(Stored items)
══════════

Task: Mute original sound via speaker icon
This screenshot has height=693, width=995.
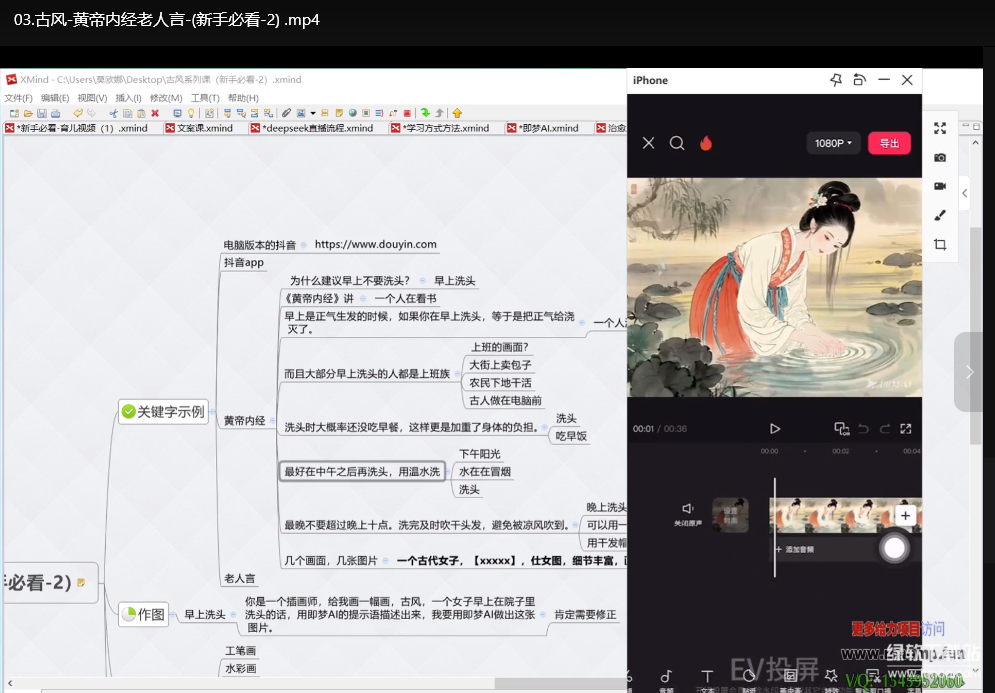Action: pyautogui.click(x=687, y=509)
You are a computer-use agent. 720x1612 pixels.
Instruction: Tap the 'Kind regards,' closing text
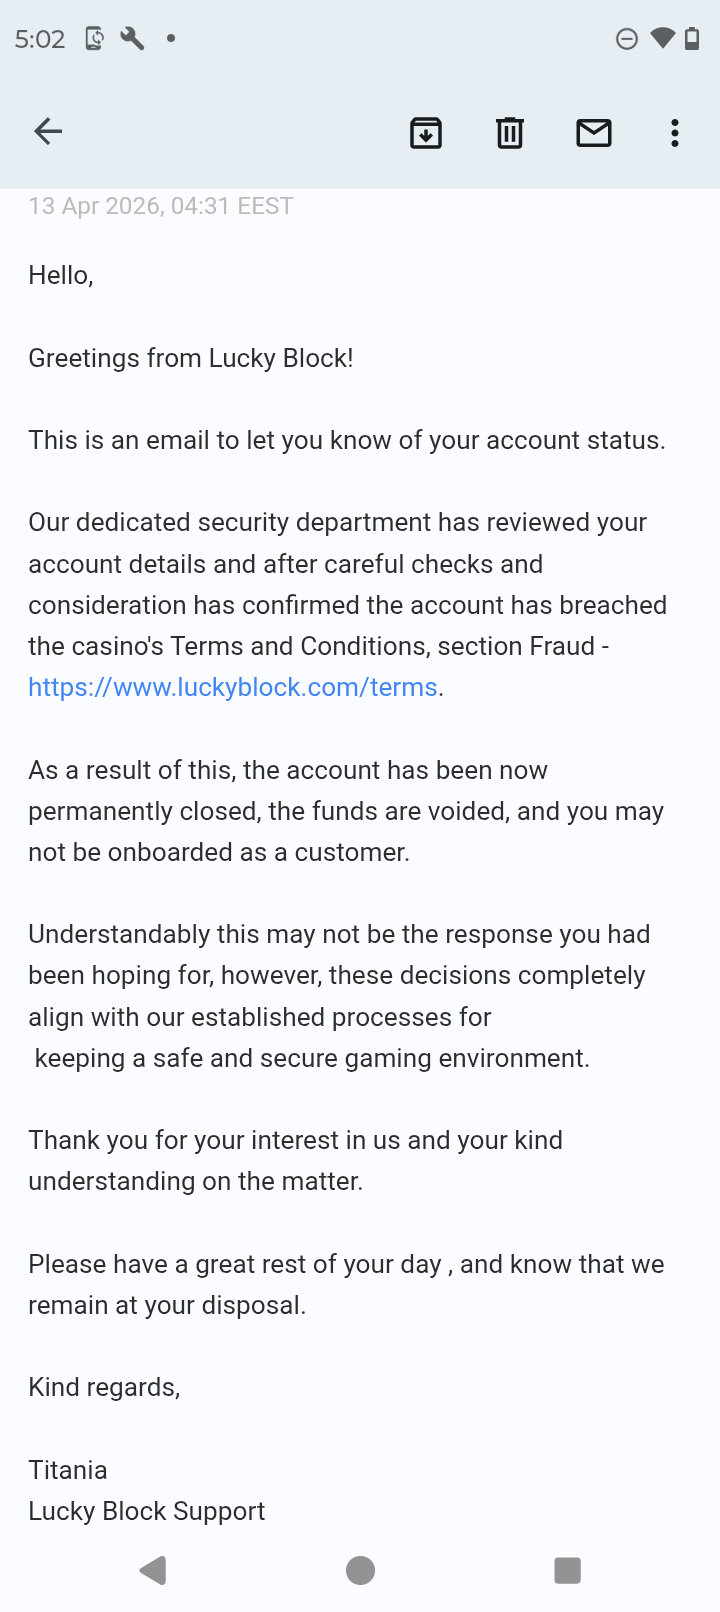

══════════

▶ YOUR TASK: Return all the entries word for word, but omit any pictures they contain.

▶ YOUR SOLUTION:
Task: Mute original sound via speaker icon
This screenshot has height=693, width=995.
Action: pyautogui.click(x=687, y=509)
You are a computer-use agent. 720x1612 pixels.
Instruction: Tap the 'Kind regards,' closing text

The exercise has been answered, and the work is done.